_Exercise inputs_.
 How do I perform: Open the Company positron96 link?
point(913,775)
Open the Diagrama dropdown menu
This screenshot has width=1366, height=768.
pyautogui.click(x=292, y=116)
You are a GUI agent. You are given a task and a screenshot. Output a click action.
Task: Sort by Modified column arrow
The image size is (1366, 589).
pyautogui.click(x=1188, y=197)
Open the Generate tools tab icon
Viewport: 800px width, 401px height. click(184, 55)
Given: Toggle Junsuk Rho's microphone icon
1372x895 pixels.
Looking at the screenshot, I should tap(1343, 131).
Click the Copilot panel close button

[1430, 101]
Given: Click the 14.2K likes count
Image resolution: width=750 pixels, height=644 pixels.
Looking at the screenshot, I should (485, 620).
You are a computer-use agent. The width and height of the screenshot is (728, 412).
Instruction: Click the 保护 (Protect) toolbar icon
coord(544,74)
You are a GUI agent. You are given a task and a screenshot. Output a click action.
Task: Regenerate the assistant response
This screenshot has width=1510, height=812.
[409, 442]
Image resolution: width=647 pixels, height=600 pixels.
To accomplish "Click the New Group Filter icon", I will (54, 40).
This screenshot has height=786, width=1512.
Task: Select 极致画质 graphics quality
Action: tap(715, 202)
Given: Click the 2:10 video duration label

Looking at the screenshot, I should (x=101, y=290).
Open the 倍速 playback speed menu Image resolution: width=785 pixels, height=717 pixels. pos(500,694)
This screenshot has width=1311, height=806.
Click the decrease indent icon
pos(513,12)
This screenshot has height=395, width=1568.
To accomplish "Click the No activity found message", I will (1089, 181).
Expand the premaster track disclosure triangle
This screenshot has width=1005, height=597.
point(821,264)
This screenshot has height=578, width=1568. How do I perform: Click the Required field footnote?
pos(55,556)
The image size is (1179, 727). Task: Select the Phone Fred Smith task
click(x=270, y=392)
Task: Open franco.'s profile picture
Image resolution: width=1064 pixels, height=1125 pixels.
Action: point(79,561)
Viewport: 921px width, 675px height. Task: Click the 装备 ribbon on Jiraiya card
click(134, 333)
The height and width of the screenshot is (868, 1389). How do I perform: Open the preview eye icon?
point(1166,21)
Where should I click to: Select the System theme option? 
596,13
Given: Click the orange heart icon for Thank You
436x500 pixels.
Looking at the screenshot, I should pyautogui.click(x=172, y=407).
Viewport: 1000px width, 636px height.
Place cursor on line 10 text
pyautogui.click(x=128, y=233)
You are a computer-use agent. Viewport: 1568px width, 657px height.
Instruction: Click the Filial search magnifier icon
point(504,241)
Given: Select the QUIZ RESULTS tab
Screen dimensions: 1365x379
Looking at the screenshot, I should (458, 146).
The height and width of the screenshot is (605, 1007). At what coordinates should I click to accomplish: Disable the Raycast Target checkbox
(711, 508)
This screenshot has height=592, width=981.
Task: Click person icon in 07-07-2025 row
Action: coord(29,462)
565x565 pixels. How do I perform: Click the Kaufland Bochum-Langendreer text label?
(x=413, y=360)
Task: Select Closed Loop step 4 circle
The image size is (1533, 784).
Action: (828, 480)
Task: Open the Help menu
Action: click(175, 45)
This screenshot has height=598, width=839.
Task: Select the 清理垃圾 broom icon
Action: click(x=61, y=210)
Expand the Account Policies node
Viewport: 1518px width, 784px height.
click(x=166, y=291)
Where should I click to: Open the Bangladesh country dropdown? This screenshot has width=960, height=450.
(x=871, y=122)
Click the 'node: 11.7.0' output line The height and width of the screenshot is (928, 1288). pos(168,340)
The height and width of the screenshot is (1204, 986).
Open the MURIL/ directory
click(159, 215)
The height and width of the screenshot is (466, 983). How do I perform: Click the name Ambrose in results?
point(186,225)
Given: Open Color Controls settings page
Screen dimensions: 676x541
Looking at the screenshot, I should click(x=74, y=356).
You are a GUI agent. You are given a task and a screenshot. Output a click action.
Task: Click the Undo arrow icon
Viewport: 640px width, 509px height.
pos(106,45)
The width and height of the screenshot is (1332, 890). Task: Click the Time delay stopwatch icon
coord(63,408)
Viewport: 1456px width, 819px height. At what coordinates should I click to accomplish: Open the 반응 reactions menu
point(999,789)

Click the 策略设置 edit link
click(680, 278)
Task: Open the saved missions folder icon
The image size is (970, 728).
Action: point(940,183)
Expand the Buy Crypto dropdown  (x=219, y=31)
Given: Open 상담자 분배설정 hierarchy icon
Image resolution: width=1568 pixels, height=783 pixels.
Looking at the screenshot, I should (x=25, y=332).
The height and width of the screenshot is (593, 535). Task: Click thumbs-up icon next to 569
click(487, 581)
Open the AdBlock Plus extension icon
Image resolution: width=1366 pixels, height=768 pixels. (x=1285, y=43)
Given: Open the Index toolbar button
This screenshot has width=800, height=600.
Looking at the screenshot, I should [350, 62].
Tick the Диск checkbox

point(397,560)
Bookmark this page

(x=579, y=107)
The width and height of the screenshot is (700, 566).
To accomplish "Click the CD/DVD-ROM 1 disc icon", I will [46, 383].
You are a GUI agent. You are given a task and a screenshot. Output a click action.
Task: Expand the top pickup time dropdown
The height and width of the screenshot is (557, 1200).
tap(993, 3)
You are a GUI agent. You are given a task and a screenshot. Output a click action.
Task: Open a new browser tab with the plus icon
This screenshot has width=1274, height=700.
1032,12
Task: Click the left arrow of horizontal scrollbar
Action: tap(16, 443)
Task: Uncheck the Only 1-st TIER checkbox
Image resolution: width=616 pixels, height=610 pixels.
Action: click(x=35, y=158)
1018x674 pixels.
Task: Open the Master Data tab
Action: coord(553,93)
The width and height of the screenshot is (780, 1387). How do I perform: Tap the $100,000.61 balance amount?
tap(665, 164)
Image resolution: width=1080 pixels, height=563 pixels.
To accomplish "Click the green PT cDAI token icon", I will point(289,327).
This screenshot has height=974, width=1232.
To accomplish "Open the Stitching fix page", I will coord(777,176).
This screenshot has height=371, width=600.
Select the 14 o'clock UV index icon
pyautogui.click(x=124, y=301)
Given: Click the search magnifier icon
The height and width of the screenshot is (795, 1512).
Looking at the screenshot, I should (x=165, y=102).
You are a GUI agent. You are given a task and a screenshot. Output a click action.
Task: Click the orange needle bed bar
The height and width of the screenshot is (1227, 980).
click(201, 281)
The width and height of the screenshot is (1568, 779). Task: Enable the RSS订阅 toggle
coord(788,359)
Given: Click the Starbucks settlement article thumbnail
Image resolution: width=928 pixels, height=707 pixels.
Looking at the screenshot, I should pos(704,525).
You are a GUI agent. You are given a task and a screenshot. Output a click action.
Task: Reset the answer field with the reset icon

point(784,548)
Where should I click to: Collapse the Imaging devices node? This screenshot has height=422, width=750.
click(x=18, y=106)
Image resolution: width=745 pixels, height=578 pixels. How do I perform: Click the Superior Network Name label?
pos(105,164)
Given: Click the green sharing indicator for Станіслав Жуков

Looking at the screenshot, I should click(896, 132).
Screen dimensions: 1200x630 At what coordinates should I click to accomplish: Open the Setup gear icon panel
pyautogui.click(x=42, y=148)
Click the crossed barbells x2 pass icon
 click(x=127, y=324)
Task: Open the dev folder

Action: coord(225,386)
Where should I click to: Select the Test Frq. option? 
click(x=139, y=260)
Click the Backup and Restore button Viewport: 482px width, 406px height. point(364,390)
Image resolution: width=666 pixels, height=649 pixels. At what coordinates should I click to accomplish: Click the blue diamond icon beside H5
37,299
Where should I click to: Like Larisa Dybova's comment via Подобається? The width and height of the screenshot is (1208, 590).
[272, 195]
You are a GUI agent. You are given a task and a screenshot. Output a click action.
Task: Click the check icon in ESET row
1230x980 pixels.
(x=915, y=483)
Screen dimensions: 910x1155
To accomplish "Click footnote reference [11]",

_Problem details_. Since only a number is wanted, please say how many lines in the data include the word "computer".

_Solution to this problem_. 2